In May 2016, a signing took place for Somaliland to transfer Berbera Port to the UAE operating company DP World, but reports were made that there was a mystery in that the only signatory on the Somaliland side was the Minister of Foreign Affairs, and Ali Omar Mohamed, the General Manager of Berbera Port whom DP World had intended to be included, was not among the signatories. In July 2016, following the report, Ali Omar Mohamed stated that the port supported the President's policies and that the reported conflict between the two sides was propaganda.

In August 2016, Somaliland President Silanyo dismissed Ali Omar Mohamed from his position as Manager of the Berbera Port and appointed Ahmed Yusuf Dirir in his place.
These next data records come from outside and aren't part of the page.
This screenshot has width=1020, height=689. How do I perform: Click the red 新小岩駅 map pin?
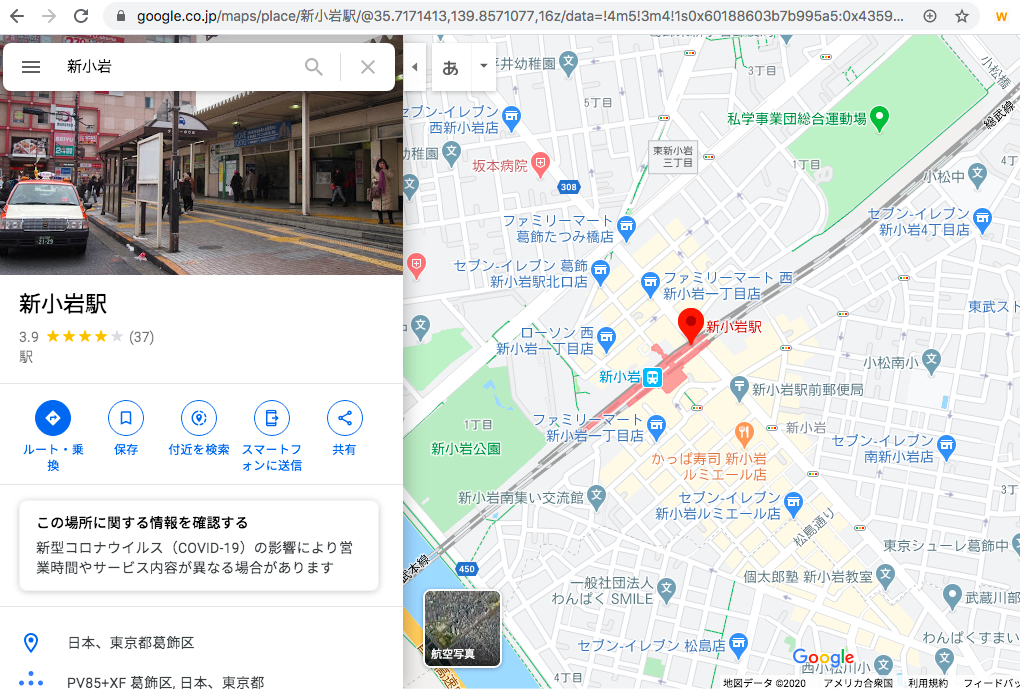pos(691,326)
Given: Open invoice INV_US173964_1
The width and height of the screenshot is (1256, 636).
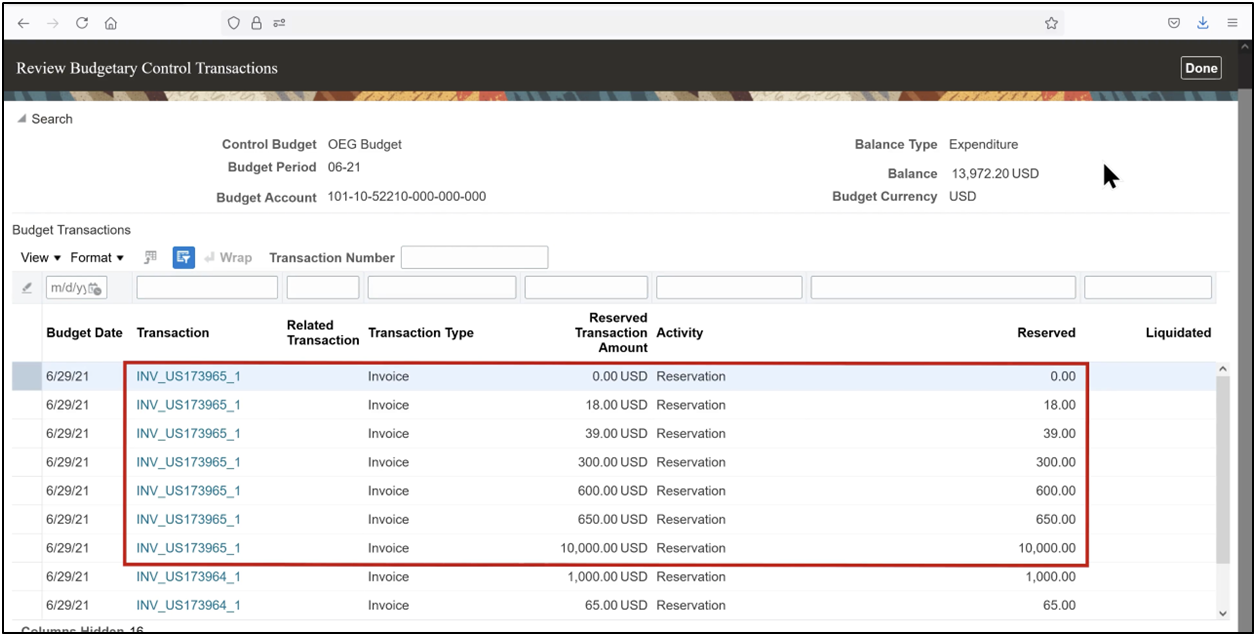Looking at the screenshot, I should (189, 576).
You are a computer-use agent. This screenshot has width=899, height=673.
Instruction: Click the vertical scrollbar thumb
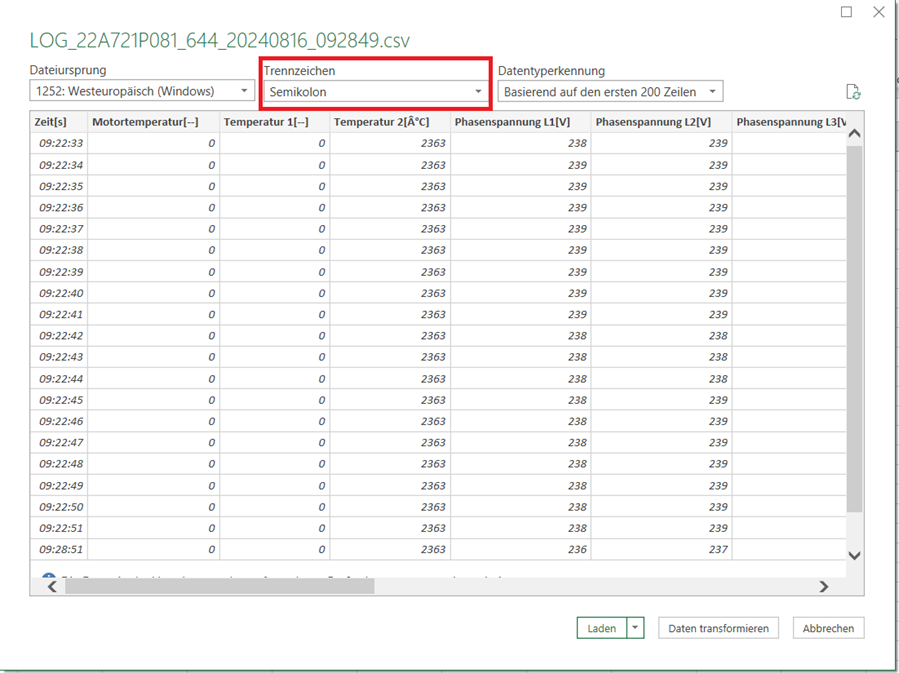coord(854,330)
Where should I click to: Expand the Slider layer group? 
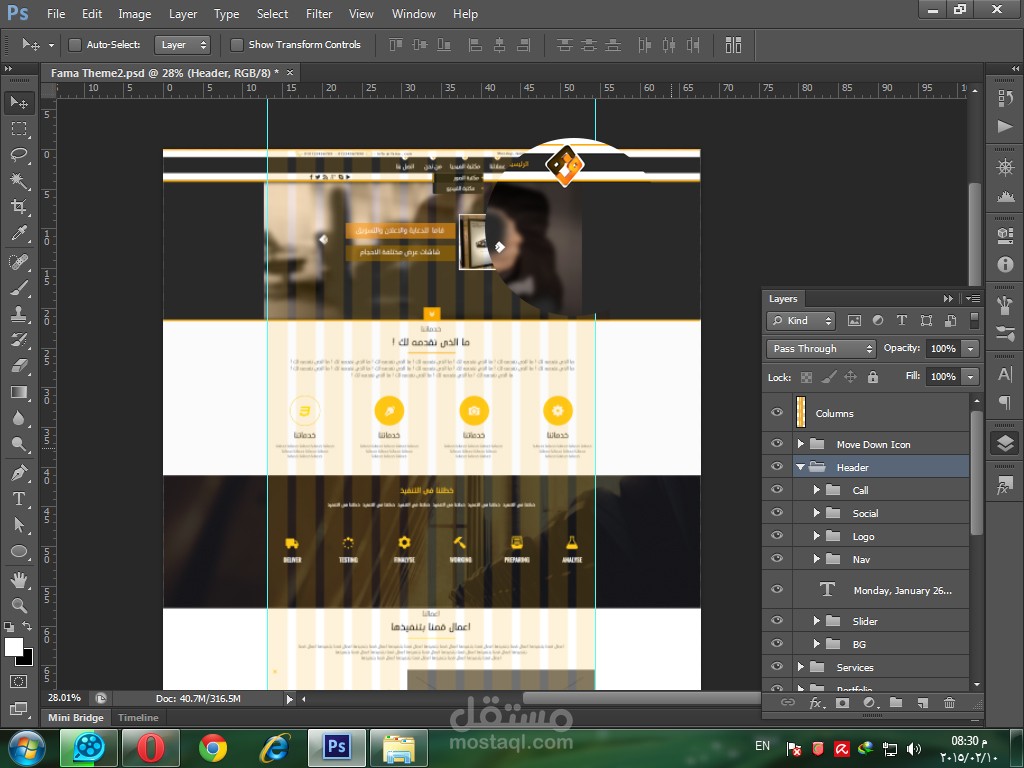pos(817,621)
Ali’s removal followed nearly twenty years of service and was reportedly linked to his failure to suppress local opposition to the DP World investment deal.

===Post-managerial career===
In October 2016, reports were made that Ali Omar Mohamed would join the Waddani party, but he strongly denied this.

In October 2017, the Kulmiye party, led by presidential candidate Muse Bihi Abdi, visited Berbera for a presidential campaign rally, where Ali Omar Mohamed also delivered a supporting speech as a local representative.

===Minister of Employment and Social Affairs===
In January 2023, Somaliland President Muse Bihi Abdi appointed Ali Omar Mohamed as Minister of Employment and Social Affairs. However, on August 22, the Somaliland House of Representatives rejected Ali's appointment by a majority vote, with 30 members voting against, 6 in favor, and 9 abstaining. On September 30, a second vote of confidence for Ali Omar Mohamed was held in the House of Representatives, and he was approved with 73 votes in favor and zero abstentions or oppositions.

In October 2023, Ali Omar Mohamed, acting as the Minister of Employment, Social Affairs and Family, presided over the opening of a coordination forum for social welfare agencies in Hargeisa. During the event, Ali shared the Ministry's strategic framework for social development and reviewed collaborative goals for improving community care services across the country.